| EXCERPT TO READ |
****
Likelihood of Confusion
The Examining Attorney has refused registration of Applicant’s Mark because of a likelihood of confusion with the mark that is the subject of U.S. Reg. No. 4824241 (the “Cited Mark”). For the following reasons, Applicant respectfully requests that the Examining Attorney withdraw this refusal.
First, Applicant respectfully submits that Applicant’s Mark is not likely to create confusion with the Cited Mark because Applicant’s goods and services are not sufficiently related to the goods or services for which the Cited Mark is registered to give rise to a likelihood of confusion. The Examining Attorney asserts that Applicant’s goods and services and the goods and services for which the Cited Mark is registered are of a type likely to be offered by the same source. Applicant respectfully disagrees. On the contrary, Applicant respectfully submits that Applicant’s goods and services and the registrant’s goods and services are unlikely to be offered by the same source, and are further distinguished by their nature and trade channels.
Applicant’s goods are leather hides and upholstery leather sold for the purpose of manufacturing finished goods. Applicant’s services are wholesale and retail services of these leather materials through direct solicitation by sales professionals. In contrast, the registrant’s goods are finished consumer products, namely apparel and accessories for women (some of which may be made of leather or imitation leather), sold through online consumer retail channels, such as registrant’s website. (See Exhibit B.) Trademark Office policy dictates that “there can be no rule that certain goods or services are per se related, such that there must be a likelihood of confusion from the use of similar marks in relation thereto.” T.M.E.P. § 1207.01(a)(iv). In other words, the facts that Applicant’s goods and services and the goods and services for which the Cited Mark is registered both relate, in some manner, to leather does not necessitate the conclusion that their respective offerings are so similar that confusion among consumers is likely when similar marks are used for both. Tellingly, the Examining Attorney’s evidence does not show sales by the same companies of both leather hides and upholstery leather used in the manufacture of finished goods alongside finished goods such as luggage, apparel and accessories for women. Applicant submits that Applicant’s goods and services, namely leather materials sold for use in the manufacture of finished goods, are so distinct from the goods identified in the registration for the Cited Mark, namely luggage, apparel and accessories for women sold online to consumers, that confusion of any kind is highly unlikely.
****
| COLLECTED MATERIAL |
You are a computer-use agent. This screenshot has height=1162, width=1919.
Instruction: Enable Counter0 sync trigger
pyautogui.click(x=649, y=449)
****
| REQUIRED ACTIONS |
a: Reproduce the passage of the likelihood-of-confusion argument that runs from "First, Applicant respectfully" up to and including "and trade channels.".
b: Summarize the likelihood-of-confusion argument in two sentences.
c: Pick up the likelihood-of-confusion argument from its final sentence and keep writing it.

| ANSWERS TO EACH TASK |
a:
First, Applicant respectfully submits that Applicant’s Mark is not likely to create confusion with the Cited Mark because Applicant’s goods and services are not sufficiently related to the goods or services for which the Cited Mark is registered to give rise to a likelihood of confusion. The Examining Attorney asserts that Applicant’s goods and services and the goods and services for which the Cited Mark is registered are of a type likely to be offered by the same source. Applicant respectfully disagrees. On the contrary, Applicant respectfully submits that Applicant’s goods and services and the registrant’s goods and services are unlikely to be offered by the same source, and are further distinguished by their nature and trade channels.

b: The applicant asks the Examining Attorney to withdraw a refusal based on likelihood of confusion with the Cited Mark, contending that the two parties' goods and services are unlikely to come from the same source and differ in nature and trade channels. The applicant sells leather hides and upholstery leather for manufacturing finished goods through sales professionals, while the registrant sells finished apparel and accessories for women online to consumers, and the applicant argues that a shared connection to leather does not make the offerings so similar that confusion is likely.

c:
Moreover, Applicant’s goods are leather materials sold for the purpose of manufacturing finished goods. Applicant’s services are wholesale and retail services of these leather materials through direct solicitation by sales professionals. Applicant’s goods and services are marketed and sold by Applicant to manufacturers of goods (i.e. furniture manufacturers, hand bag manufacturers, manufactures of automotive seating, and the like) and to retailers of goods. (See Exhibit A.) Applicant’s customers will undoubtedly know the source of Applicant’s goods and services by virtue how Applicant sells its good and services—that is namely through communication and relationship between Applicant’s customers and Applicant’s sales professionals. Further, Applicant’s professional purchasers, namely manufacturers and retailers of goods, are likely to be sophisticated in their purchasing decisions and will undoubtedly know the source of Applicant’s goods and services. It is a well-recognized principle that purchasers exercising care in buying decisions are less likely to be confused even by marks that are similar in appearance. See T.M.E.P. § 1207.01(d)(vii) (circumstances suggesting care in purchasing tend to minimize likelihood of confusion); see also In re N.A.D., Inc., 224 USPQ 969, 971 (Fed. Cir. 1985) (no likelihood of confusion where, inter alia, relevant buyers were sophisticated purchasers who “would buy with great care and unquestionably know the source of the goods”).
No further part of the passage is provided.